L’essor du capitalisme industriel en Amérique latine est à
l’origine, dès le début du XXe siècle, de profondes transformations
socioéconomiques ayant bouleversé les cadres traditionnels des sociétés
latino-américaines. La prise de conscience de ces changements a conduit à la
formulation de la problématique de la question sociale, comme ce fut le cas en
Europe au XIXe siècle, mais d’une manière spécifique. Il faut tenir
compte de l’histoire politique, économique et sociale propre aux pays
latino-américains, et à la place que ces derniers occupaient dans la division
internationale du travail comme dans le système mondial d’échanges commerciaux.

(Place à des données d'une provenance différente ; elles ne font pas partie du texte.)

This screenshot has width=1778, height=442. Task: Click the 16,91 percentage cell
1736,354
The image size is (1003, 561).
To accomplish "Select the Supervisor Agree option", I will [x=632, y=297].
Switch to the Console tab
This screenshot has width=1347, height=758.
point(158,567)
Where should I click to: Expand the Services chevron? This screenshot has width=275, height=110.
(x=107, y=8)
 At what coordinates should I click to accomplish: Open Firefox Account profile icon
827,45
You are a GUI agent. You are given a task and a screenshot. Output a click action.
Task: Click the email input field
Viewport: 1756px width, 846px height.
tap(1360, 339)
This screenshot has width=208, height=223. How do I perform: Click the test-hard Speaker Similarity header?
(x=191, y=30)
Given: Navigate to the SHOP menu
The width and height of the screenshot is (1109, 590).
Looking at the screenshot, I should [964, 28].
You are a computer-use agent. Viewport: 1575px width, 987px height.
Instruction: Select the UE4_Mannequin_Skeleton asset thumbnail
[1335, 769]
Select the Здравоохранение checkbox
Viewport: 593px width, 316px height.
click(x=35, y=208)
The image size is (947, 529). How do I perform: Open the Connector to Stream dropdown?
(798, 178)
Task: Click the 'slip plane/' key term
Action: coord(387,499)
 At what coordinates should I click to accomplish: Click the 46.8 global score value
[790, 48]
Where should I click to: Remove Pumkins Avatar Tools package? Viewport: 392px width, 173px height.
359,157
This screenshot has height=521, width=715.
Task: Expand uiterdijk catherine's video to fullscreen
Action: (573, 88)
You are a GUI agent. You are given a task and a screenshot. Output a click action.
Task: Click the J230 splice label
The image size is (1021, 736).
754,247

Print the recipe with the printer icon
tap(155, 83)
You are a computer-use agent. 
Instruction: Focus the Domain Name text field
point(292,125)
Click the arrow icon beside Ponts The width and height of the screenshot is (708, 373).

Dans la même phase historique, les sociétés latino-américaines ont aussi
cherché de nouvelles voies politiques en visant l’élaboration de projets
démocratiques et modernistes. Ces projets ont notamment été le fait d’acteurs
étatiques qui, devant faire face à de nouveaux problèmes sociaux, ont été
conduits à intervenir politiquement dans la régulation des relations
économiques et sociales afin d’en limiter les effets et de réformer les
sociétés. Pendant leur mise en œuvre, ces projets se sont heurtés au pouvoir
politique des oligarchies traditionnelles, entravant dès lors leur réalisation
effective et conduisant nombre de sociétés latino-américaines à l’expérience de
régimes autoritaires et/ou de formes d’instabilité politique. De son côté, la
société civile des pays latino-américains, traversée par le débat autour de la
question sociale, a répondu avec ses propres moyens, notamment par le biais de
mouvements sociaux. Ainsi, question sociale et question politique ont partie
liée et ont conduit divers acteurs sociaux et politiques à réfléchir et à agir
sur les transformations socioéconomiques en cours dans les pays
latino-américains.
Les recherches concernant les sociétés d’Amérique Latine ont permis
l’élaboration de connaissances riches sur la question sociale et la question
politique. Au milieu du siècle dernier, une tradition intellectuelle s’est
forgée à la rencontre de ces deux sphères, représentée aussi bien par les
travaux de Gino Germani sur les effets du projet moderniste sur les
classes sociales et leurs choix politiques en Argentine, que par la
conceptualisation de la marginalidad par José Nun et
Anibal Quijano, tentative d’explication des changements politiques,
économiques et sociaux à partir du matérialisme historique de Marx. Sans
contester les limites de ces travaux, un de leurs apports majeurs a été de
construire un cadre théorique permettant de penser l’interdépendance de la
question sociale et de la question politique. Or, force est de constater qu’à
l’heure actuelle, le relatif cloisonnement des domaines de recherche, sociologie
d’une part, science politique d’autre part, limite la possibilité de penser les
deux sphères comme étant intriquées. Ces journées d’études invitent donc à la
reprise d’un dialogue fructueux entre les deux disciplines permettant de penser
les effets politiques sur la question sociale et réciproquement.